A horse bellowed behind him, causing Erastis to turn and watch as two wild spirited white horses charged towards him at full speed. Rather than retreat he sheathed his sword and stood his ground, earning a wide grin from the young man in the chariot behind them. “So, you survived again old man!”

Erastis couldn’t keep his lips from turning upwards into a quirky smile. Where Erastis was short and stocky, Neanias was tall and lithe, but only because it would have been impolite to call him skeletal, and while the drying mud covering Erastis was actually lighter in tone than the ebon skin it clung to, Neanias could disappear into a pile of snow just by standing still. “It seems Erebos is still willing to delay our meeting a mite longer, Neanias. Remind me to leave a little extra something with his priest tonight as thanks.”

“You know, you wouldn’t have to keep leaving him those extra offerings if you didn’t insist on running out in front of all of us every time the fighting started,” Neanias replied as he helped his mentor into the chariot. He gave the whips a quick snap, sending them hurtling back towards the Kakosian camp as fast as his horses could manage. “I understand that your guards are starting to complain about your enthusiasm.”

Erastis’s smile faded at the reminder. His guards were the cause of this enthusiasm. Six years ago, when the war with Psilos had started, he had been able to name every single one of the dozen men who made up his personal guard. Now the only one he was on any sort of familiar terms with was Skylos, the only surviving member of that original dozen, and it was possible the only reason he was still alive was Erastis’s absolute refusal to allow the other man to take the field any longer. He had tried to be as friendly with the replacements, but they were often dead all too soon, making it easier to just remain distant from them as people.

“It is not their responsibility for them to die just because I am a target,” Erastis said as they finally reached their camp.

“They are your guards,” Neanias pointed out as they dismounted. “It is their honor to be selected to stand by your side, and if needs be lay down their lives for your own. You do them a disservice by avoiding them. Others will think them cowards, or incompetent.”

“And what will their wives think, when we ship their swords and shields home while demanding they be replaced by their sons?” Erastis asked. “It is the duty of the king to live and die for his people, not to sit his throne on a carpet of their bodies. By drawing the enemy’s attention to myself I draw it away from them, so that when our ships finally sail for home there might be more men standing on their decks than laying in their holds.”

“What’s this about laying in a woman’s hold?” The voice that interrupted was loud and rough, like an avalanche of thunder. It owner was a tall, bald headed man by the name of Iroas, whose olive skin had been burnt a darker shade of brown by all his time spent fighting under the sun, save for a stretch of his right forearm that was almost paler than Neanias. It was the sign of limb replaced by magic, regrown rather than reattached, and such patchwork men were common on both sides of the fighting. Heliod’s priests refused to pick sides in any conflict, instead offering their services to those who could afford the proper offerings in accordance with Heliod’s dictates.

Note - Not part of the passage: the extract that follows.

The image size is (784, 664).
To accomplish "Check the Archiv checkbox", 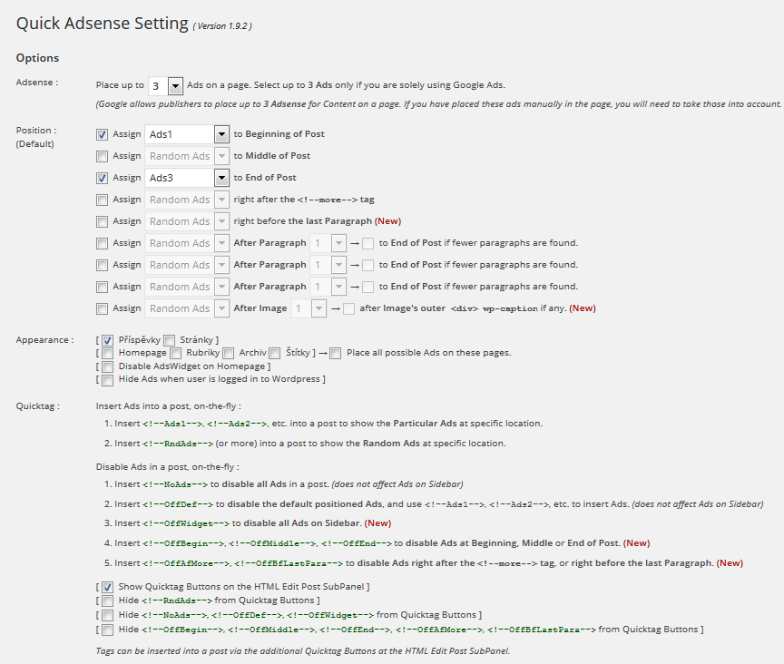I will pos(230,353).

In theory, this was to preserve the sanctity of war. According to his priests, Heliod viewed war as the court of kings, where they would be judged by the quality of the men they could lead rather than a jury of their peers. To ensure such ‘trials’ remained pure the priests were responsible for healing wounds and preventing the natural spread of disease. A man might be shot full of arrows, run through by a spear, or his cut off by a sword, but he had nothing to fear where scurvy or dysentery might have been concerned. Limbs, too, were replaced, as well as wounds healed, on the belief that a soldier was dependent on his body, and to deprive him of it was to give his opponent an unnatural advantage.

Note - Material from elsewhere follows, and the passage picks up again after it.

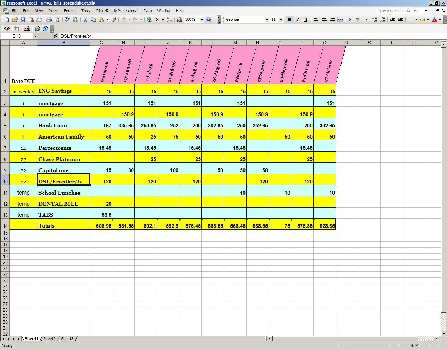Viewport: 447px width, 350px height.
Task: Launch the Chart Wizard
Action: tap(179, 20)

(Of course, magical diseases were allowed to spread unchecked, as such were considered to be a viable, if double edged, weapon in a mage’s arsenal. Similarly, wounds acquired by accident or by assassination or other carelessness were ignored.)

In reality, Erastis thought it made war into a glorious rather than terrible thing, and that in itself spawned a new nightmare. A man who expected to be whole within two days took far more risks than a man who was forced to leave himself on the field, and the braver (or crazier) one acted the more likely he was to be held up as a hero, showered in the riches of his conquered enemies and the accolades of kin and countrymen. They never realized that their hollow glories were no more proof against Erebos’s gaze than an infant’s swaddling clothes. Erastis had watched more than one man get himself killed in the name of bravery, only for his son to step into his father’s place and make the same mistakes all over again.

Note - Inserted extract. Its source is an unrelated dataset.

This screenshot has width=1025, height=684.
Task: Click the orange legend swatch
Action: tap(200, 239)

Worse, it made the survivors too good at killing. A veteran was a survivor, and part of that was making sure their opponents never lived long enough to see the priests. Fresh troops were poured into the gaps in their ranks like olives into a press, and often with the same results. Some, yes, would live to become veterans themselves, and every once in a while a veteran would be claimed by Nylea’s choice, but never would the cycle break. It was as endless as the patterns used to decorate the walls of a Thassian temple.

The Psilosian war had lasted for six years. Six years of the fertile fields outside the city walls standing fallow. Six years of fathers away from their wives’ embraces, from watching their children play in the yard or making their first choices of adults. Six years of bloodshed and funerals. Six years of funerals, revenge, and more funerals.

It was enough to make a man sick.

“I’d pity the poor woman who ended up in the clutches of this lot of apes,” Erastis replied with a wane smile. “Not that I think half of them would know what to do with her in the first place!”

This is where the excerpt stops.